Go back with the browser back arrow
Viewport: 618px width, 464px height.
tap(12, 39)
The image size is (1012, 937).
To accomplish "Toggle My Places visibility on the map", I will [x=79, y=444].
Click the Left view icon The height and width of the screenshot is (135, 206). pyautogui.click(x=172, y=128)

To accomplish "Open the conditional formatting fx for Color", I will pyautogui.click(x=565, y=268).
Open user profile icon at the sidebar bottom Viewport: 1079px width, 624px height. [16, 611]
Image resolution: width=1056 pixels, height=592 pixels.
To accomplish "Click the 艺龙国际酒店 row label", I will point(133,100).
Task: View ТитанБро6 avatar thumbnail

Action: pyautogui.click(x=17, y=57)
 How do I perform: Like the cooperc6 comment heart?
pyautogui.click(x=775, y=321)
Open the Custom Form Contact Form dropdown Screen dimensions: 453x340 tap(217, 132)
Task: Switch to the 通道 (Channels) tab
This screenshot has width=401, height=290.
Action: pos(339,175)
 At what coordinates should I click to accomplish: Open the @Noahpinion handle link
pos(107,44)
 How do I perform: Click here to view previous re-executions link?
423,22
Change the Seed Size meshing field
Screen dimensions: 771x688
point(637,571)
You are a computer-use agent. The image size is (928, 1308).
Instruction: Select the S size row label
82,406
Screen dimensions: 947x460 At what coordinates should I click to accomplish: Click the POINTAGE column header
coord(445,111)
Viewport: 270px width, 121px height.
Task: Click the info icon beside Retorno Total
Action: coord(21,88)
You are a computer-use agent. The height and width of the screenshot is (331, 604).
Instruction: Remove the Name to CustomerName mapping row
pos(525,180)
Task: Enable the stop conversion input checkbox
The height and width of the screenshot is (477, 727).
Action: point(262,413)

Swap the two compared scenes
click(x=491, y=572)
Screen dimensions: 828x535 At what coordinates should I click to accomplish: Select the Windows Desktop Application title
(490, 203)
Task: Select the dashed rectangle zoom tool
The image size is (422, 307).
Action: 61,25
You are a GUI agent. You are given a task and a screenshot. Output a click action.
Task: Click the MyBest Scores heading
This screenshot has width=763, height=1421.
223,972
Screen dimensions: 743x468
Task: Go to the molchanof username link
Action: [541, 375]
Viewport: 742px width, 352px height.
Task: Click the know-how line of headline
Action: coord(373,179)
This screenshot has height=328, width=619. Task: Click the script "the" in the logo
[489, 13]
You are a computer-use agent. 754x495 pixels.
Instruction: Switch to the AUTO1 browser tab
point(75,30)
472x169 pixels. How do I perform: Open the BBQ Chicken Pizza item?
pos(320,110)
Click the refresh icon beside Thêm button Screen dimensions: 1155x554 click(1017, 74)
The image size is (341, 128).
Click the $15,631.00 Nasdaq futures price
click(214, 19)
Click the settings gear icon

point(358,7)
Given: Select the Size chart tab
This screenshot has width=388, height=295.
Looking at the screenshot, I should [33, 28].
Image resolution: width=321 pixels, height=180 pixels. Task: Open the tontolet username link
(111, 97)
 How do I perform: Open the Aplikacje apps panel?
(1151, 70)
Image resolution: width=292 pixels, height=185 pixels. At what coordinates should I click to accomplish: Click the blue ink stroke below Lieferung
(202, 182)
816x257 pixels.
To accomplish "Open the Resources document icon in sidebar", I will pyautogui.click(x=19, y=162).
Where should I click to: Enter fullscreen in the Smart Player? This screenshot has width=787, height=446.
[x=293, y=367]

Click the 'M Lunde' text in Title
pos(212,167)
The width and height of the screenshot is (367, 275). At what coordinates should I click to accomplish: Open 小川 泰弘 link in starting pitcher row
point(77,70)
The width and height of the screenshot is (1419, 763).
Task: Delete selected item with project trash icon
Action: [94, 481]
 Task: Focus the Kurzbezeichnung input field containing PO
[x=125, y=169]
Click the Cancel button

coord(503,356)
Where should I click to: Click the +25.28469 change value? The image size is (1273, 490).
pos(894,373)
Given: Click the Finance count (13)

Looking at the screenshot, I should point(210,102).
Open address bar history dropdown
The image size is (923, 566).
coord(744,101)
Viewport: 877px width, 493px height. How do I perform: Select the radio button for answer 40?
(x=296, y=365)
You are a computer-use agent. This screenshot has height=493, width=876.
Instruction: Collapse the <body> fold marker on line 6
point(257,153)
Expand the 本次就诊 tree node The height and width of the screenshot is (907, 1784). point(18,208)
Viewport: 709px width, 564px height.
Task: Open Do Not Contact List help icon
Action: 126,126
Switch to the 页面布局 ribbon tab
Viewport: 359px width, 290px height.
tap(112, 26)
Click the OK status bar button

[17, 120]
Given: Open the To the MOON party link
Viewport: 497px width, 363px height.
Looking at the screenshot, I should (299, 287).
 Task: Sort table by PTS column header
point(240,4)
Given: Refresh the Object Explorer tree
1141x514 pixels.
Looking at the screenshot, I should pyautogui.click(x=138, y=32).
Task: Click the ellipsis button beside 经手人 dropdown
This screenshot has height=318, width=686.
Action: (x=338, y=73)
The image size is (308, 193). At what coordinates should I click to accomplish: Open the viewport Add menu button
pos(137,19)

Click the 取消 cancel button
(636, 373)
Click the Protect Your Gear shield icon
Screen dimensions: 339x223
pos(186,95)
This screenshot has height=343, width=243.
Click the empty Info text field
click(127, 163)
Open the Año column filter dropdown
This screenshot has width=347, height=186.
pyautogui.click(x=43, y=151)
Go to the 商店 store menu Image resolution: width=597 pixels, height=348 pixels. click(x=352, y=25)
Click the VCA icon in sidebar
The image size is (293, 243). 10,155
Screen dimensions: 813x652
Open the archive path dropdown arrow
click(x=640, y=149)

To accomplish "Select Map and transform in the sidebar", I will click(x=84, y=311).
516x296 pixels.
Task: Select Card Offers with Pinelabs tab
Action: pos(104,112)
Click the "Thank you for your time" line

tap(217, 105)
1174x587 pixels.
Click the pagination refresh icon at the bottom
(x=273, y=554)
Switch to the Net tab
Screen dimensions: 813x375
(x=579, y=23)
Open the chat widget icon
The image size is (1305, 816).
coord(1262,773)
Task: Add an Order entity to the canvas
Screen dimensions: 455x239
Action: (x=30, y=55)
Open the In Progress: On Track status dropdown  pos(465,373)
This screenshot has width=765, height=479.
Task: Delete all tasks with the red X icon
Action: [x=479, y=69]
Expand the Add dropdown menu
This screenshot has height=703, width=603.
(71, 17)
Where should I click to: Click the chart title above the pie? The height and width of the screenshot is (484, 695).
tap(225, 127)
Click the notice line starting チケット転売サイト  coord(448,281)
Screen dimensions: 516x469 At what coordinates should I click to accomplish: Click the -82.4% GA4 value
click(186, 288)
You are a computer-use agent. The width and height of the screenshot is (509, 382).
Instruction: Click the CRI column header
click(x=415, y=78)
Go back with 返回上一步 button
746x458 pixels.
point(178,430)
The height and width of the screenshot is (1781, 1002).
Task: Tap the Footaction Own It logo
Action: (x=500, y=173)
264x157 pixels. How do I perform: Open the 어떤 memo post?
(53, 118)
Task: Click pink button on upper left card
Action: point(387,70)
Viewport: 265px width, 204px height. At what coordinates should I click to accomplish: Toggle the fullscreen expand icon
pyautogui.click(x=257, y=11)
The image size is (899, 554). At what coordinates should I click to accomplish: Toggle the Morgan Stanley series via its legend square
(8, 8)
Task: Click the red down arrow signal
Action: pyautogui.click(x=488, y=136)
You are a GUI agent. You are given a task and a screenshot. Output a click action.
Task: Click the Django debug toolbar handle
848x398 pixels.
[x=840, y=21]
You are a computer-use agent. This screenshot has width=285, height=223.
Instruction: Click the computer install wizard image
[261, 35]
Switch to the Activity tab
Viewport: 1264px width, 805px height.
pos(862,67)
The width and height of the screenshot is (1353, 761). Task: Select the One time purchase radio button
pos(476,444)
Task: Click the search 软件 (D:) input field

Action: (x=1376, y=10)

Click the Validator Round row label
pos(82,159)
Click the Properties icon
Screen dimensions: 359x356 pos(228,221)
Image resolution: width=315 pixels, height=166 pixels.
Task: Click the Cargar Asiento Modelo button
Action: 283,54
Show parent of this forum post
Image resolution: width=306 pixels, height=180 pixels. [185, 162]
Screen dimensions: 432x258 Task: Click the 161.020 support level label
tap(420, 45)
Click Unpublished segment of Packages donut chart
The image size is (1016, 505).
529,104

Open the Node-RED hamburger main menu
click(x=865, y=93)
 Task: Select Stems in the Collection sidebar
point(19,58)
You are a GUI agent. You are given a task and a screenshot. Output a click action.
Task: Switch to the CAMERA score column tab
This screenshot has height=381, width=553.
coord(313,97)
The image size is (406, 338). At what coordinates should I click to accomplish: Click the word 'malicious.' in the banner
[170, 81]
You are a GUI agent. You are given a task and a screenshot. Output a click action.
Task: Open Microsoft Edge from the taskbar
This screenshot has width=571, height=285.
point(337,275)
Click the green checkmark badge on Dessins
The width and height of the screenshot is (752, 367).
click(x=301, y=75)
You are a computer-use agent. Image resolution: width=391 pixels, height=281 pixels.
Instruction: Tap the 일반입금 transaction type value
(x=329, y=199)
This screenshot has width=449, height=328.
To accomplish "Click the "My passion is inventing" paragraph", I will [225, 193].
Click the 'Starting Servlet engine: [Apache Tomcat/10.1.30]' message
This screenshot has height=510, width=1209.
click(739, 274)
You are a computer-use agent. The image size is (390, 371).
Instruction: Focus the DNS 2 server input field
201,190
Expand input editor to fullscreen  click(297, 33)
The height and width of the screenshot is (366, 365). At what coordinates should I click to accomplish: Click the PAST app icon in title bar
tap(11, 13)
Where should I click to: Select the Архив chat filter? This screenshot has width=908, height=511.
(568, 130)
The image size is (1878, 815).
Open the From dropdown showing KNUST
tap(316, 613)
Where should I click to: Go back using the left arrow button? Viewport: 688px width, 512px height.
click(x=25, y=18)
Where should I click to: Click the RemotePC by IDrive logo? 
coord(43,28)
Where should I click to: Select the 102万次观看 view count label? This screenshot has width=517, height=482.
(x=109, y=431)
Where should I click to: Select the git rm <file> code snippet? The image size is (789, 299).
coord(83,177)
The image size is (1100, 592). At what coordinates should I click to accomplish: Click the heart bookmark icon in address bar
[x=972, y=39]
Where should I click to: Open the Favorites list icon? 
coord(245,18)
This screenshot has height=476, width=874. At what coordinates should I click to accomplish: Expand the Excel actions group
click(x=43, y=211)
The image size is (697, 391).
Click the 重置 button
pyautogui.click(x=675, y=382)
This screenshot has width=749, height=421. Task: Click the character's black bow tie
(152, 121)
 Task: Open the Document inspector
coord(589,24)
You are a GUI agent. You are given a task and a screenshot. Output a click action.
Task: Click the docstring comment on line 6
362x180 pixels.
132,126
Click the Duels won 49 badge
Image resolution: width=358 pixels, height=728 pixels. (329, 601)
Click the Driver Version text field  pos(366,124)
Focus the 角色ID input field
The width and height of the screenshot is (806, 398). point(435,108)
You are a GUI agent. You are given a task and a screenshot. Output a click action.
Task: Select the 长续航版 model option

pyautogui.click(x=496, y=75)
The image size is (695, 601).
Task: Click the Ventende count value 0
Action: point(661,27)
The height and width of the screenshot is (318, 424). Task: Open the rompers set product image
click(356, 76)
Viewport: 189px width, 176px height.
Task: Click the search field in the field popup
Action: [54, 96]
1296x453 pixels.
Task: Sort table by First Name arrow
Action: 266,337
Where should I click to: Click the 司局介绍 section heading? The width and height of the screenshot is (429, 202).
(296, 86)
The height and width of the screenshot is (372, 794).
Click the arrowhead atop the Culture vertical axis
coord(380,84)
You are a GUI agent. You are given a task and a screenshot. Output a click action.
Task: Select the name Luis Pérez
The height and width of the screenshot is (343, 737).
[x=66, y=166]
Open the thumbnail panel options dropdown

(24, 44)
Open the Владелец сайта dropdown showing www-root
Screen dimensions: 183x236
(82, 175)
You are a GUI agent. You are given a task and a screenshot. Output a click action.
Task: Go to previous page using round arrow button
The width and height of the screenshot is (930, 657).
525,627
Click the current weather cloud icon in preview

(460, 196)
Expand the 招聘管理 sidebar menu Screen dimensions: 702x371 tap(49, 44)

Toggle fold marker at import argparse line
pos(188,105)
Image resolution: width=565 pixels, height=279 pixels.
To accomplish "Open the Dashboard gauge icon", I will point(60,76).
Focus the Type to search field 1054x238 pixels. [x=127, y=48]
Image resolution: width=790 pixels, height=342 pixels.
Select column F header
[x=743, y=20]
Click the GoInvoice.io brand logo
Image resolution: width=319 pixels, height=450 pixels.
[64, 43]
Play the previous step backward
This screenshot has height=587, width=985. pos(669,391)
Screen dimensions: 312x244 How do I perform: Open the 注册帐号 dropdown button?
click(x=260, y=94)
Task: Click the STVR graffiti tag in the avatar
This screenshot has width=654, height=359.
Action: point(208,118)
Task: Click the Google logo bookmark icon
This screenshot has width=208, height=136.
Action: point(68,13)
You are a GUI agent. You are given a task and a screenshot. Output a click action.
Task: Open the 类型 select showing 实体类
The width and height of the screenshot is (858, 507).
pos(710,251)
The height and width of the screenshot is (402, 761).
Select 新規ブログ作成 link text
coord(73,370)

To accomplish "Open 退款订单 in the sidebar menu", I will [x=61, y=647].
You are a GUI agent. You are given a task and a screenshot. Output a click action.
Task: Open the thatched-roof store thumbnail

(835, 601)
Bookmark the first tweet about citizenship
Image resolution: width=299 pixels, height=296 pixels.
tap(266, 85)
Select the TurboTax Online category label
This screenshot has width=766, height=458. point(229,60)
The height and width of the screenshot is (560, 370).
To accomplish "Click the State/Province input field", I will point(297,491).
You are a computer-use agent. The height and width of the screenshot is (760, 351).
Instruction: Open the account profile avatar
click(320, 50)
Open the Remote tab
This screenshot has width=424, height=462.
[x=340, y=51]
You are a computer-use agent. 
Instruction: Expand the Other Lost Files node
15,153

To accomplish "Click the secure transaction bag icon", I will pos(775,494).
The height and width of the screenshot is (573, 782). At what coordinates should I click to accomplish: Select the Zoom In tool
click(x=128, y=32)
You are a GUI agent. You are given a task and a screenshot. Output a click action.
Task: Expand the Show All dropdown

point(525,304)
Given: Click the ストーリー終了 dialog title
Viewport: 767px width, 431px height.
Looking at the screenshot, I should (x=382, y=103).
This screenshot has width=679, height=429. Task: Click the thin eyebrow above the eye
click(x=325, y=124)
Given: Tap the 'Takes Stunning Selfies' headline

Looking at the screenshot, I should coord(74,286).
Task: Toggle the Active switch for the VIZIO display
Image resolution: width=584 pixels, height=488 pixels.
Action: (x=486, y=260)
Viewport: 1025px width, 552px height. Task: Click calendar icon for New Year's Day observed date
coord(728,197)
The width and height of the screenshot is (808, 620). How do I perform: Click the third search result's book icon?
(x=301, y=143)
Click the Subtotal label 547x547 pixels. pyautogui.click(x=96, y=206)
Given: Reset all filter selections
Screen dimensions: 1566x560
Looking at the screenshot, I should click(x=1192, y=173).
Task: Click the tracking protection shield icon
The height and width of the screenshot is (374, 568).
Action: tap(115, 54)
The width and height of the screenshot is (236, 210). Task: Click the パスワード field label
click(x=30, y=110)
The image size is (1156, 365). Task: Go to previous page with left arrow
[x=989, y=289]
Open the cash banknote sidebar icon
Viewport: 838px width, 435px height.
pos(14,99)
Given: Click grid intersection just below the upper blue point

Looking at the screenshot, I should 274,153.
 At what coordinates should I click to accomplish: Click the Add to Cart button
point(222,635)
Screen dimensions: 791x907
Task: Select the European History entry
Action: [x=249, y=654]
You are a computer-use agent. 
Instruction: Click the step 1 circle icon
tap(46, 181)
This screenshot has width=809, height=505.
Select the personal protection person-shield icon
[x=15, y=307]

[WORK ORDER] Write down exactly the span of lines above from the one containing "Toggle fold marker at import argparse line" to the one containing "Image resolution: width=790", both ends included.

[EXPECTED ANSWER]
Toggle fold marker at import argparse line
pos(188,105)
Image resolution: width=565 pixels, height=279 pixels.
To accomplish "Open the Dashboard gauge icon", I will point(60,76).
Focus the Type to search field 1054x238 pixels. [x=127, y=48]
Image resolution: width=790 pixels, height=342 pixels.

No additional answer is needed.